Scientific classification
- Kingdom: Animalia
- Phylum: Arthropoda
- Clade: Pancrustacea
- Class: Insecta
- Order: Hymenoptera
- Family: Colletidae
- Genus: Hylaeus
- Species: H. anthracinus
- Binomial name: Hylaeus anthracinus (Smith, 1853)
- Synonyms: Prosopis anthracina Smith, 1853; Prosopis rugiventris Blackburn, 1886;

= Hylaeus anthracinus =

- Authority: (Smith, 1853)
- Conservation status: LE
- Synonyms: Prosopis anthracina Smith, 1853, Prosopis rugiventris Blackburn, 1886

Species of bee

Hylaeus anthracinus is a species of bee, also known by the common name anthricinan yellow-faced bee. It is endemic to Hawaii and known from only 16 populations. In September 2016, along with six other Hawaiian Hylaeus species, H. anthracinus was listed for protection under the United States Endangered Species Act. This marked a first listing for any bee species in the US.

==Description==
Hylaeus anthracinus is colored black and of medium size. Its legs are black and the wings are clearish. Males have a large facial yellow spot whereas females are completely black.

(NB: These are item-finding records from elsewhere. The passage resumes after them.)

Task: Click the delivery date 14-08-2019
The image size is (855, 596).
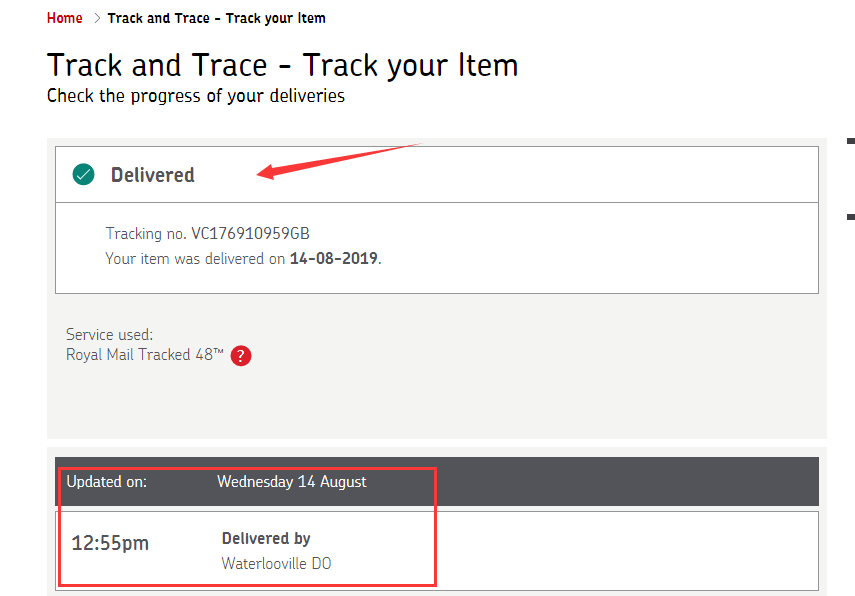Action: (334, 258)
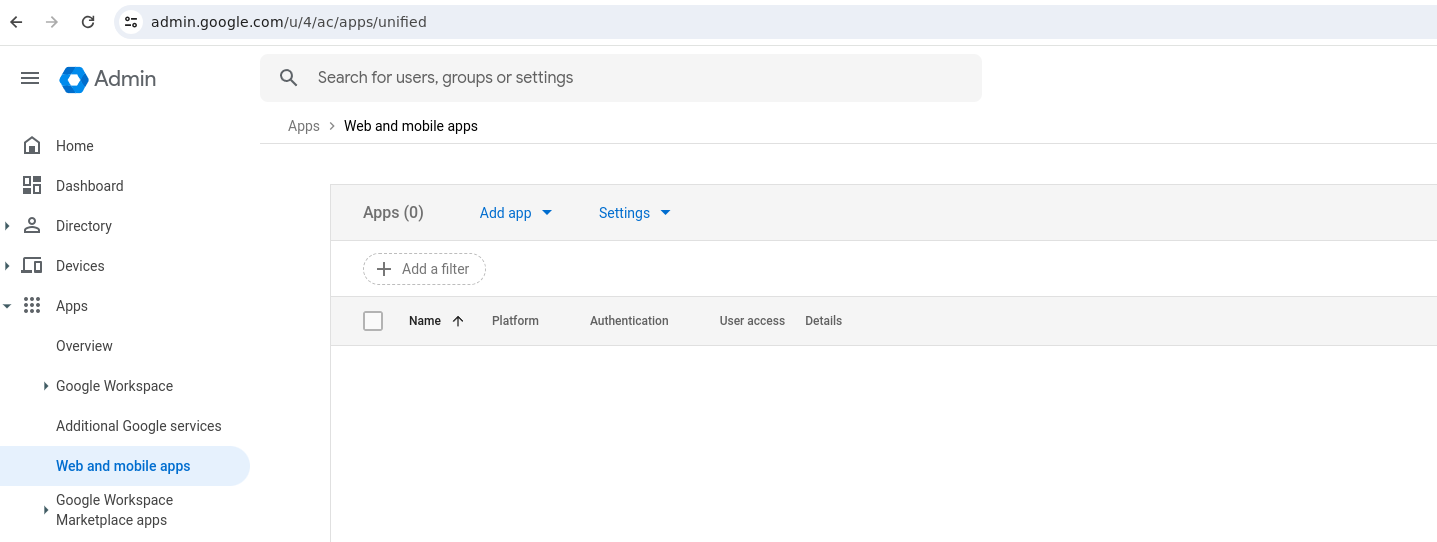Click the search magnifier icon
This screenshot has width=1437, height=542.
289,78
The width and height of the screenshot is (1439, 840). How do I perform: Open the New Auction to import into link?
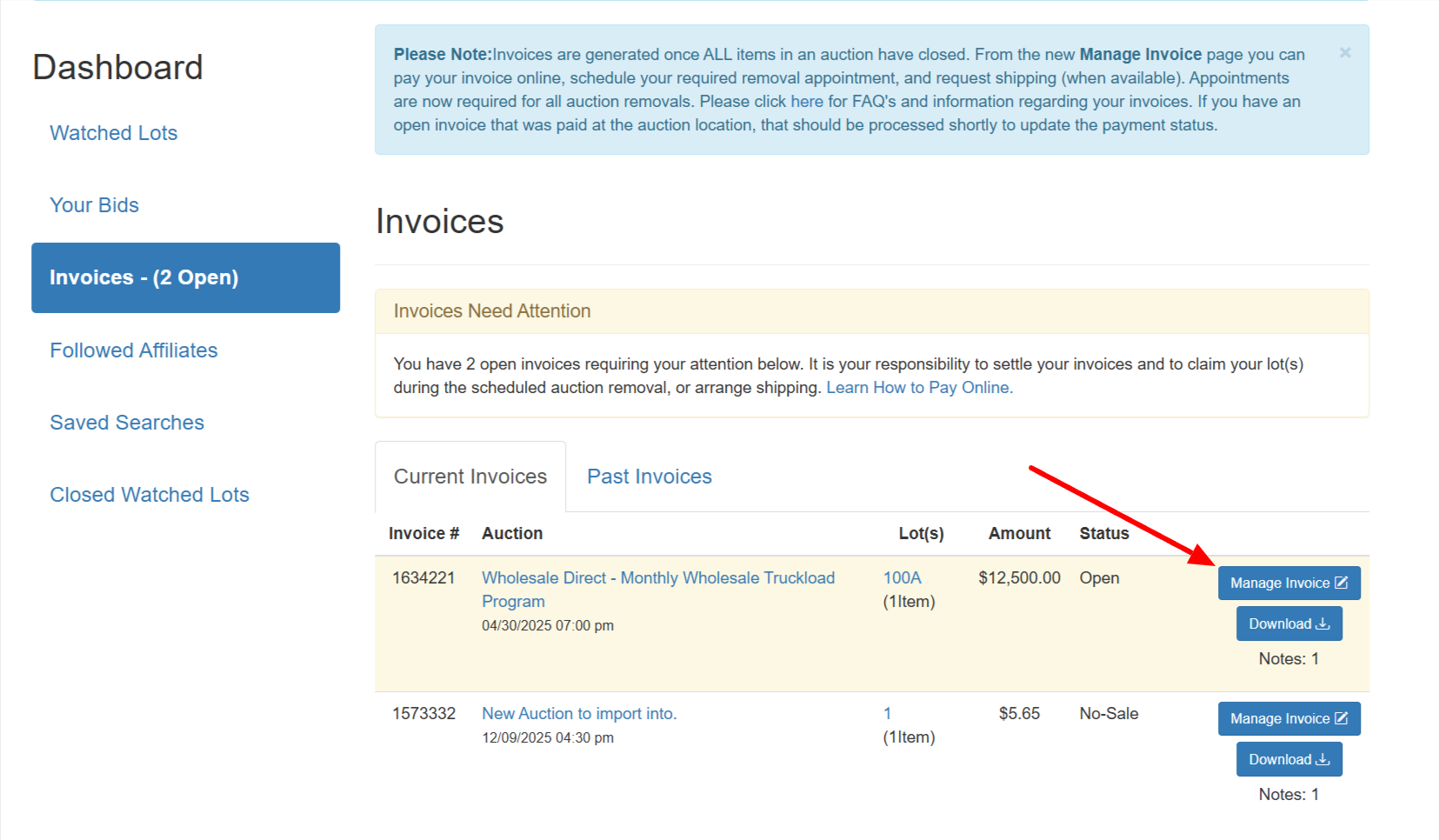tap(579, 714)
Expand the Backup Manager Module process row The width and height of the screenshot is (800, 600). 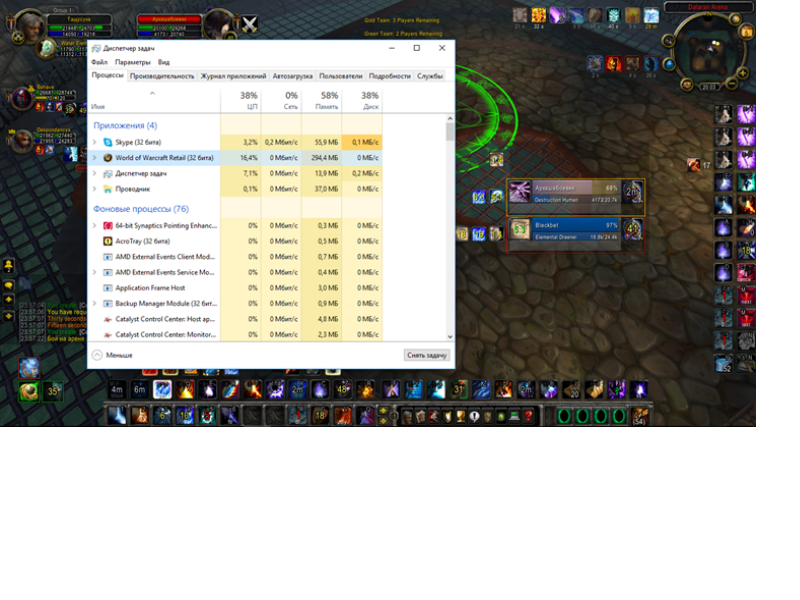pos(95,303)
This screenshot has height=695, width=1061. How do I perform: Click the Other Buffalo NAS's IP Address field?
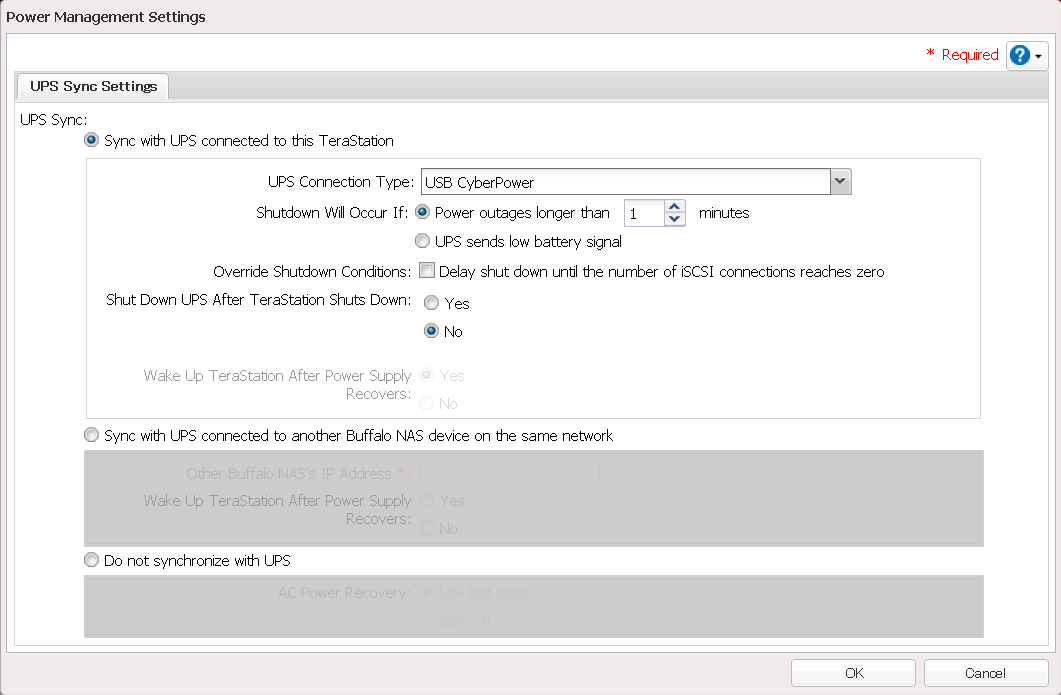pyautogui.click(x=509, y=473)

==Distribution and habitat==
Hylaeus anthracinus is found in coastal and lowland dry forest. Populations are now only known from the islands of Hawaii, Kahoolawe, Maui, Molokai and Oahu. Threats to the species include habitat degradation by nonnative animals and plants, predation by nonnative insects, fires and climate change.